> _EXERCISE OBJECTIVE_
List each line in the entries below that contains the word "width", copying every such line in full.

> _INFORMATION SHOWN_
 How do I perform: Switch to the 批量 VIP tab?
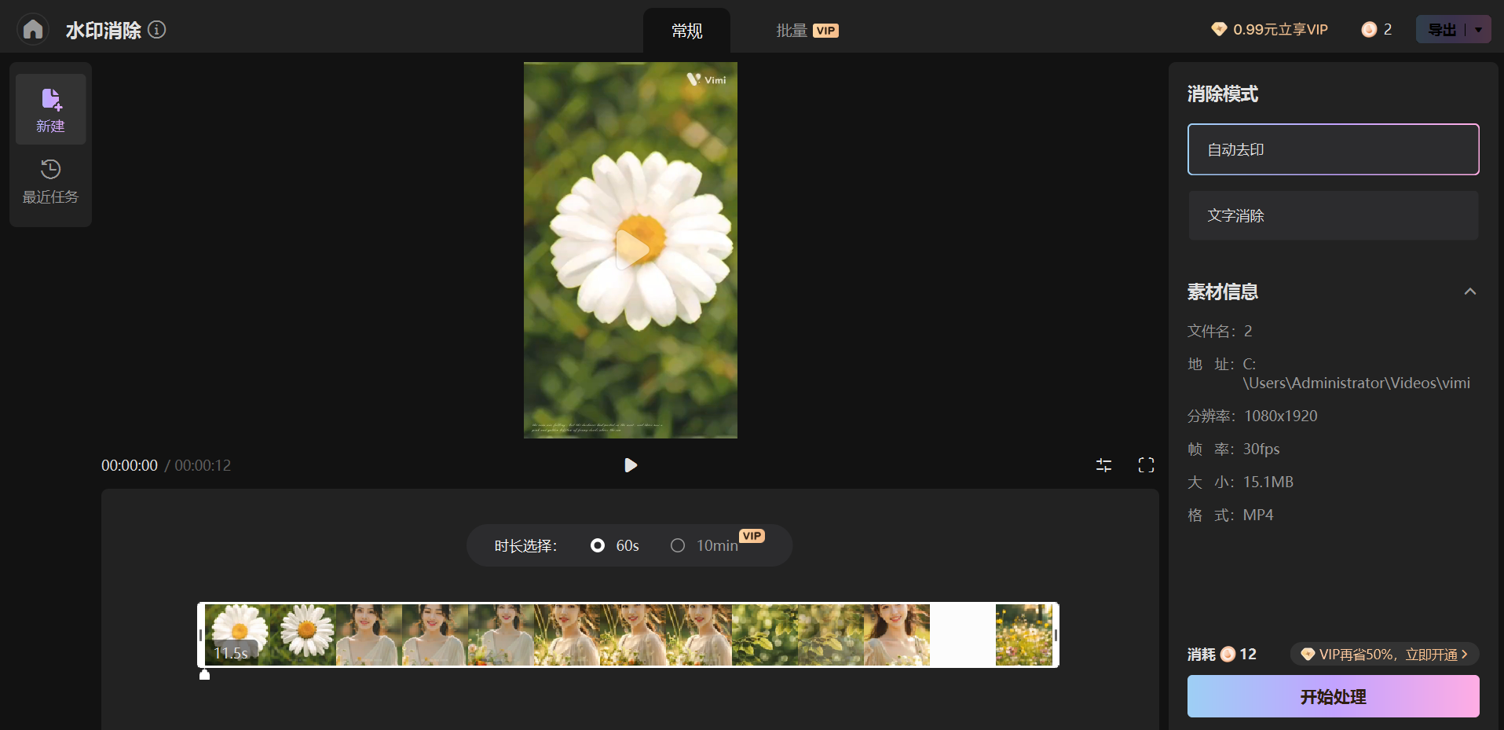(807, 31)
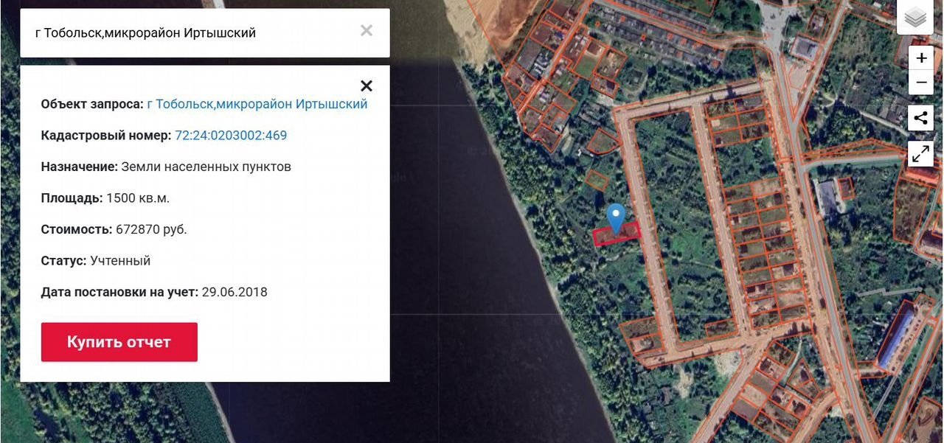Click the Назначение land category text
Screen dimensions: 944x443
(x=206, y=167)
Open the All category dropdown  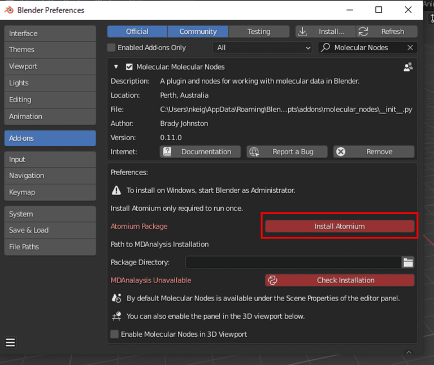tap(263, 48)
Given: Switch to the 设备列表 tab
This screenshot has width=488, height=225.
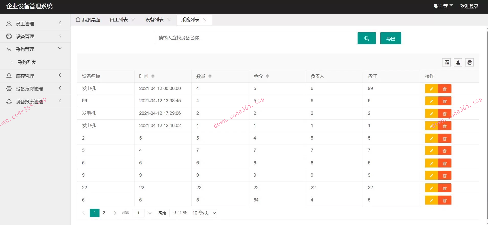Looking at the screenshot, I should pyautogui.click(x=154, y=20).
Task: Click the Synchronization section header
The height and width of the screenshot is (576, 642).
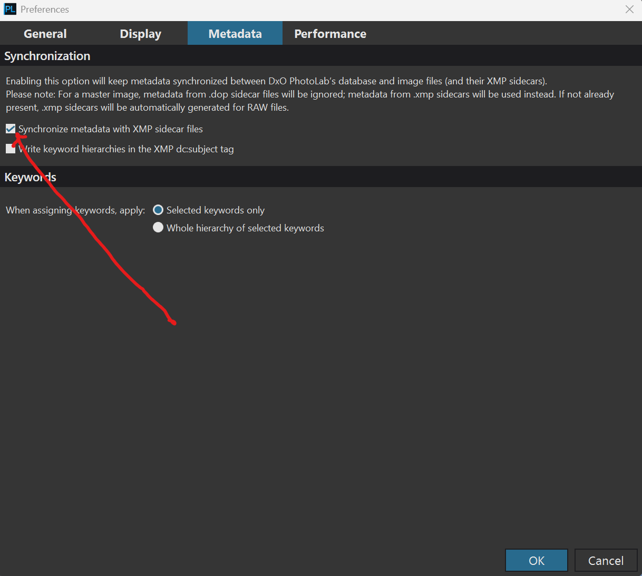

> _SOLUTION FOR THIS PROBLEM_
This screenshot has width=488, height=225.
The height and width of the screenshot is (576, 642).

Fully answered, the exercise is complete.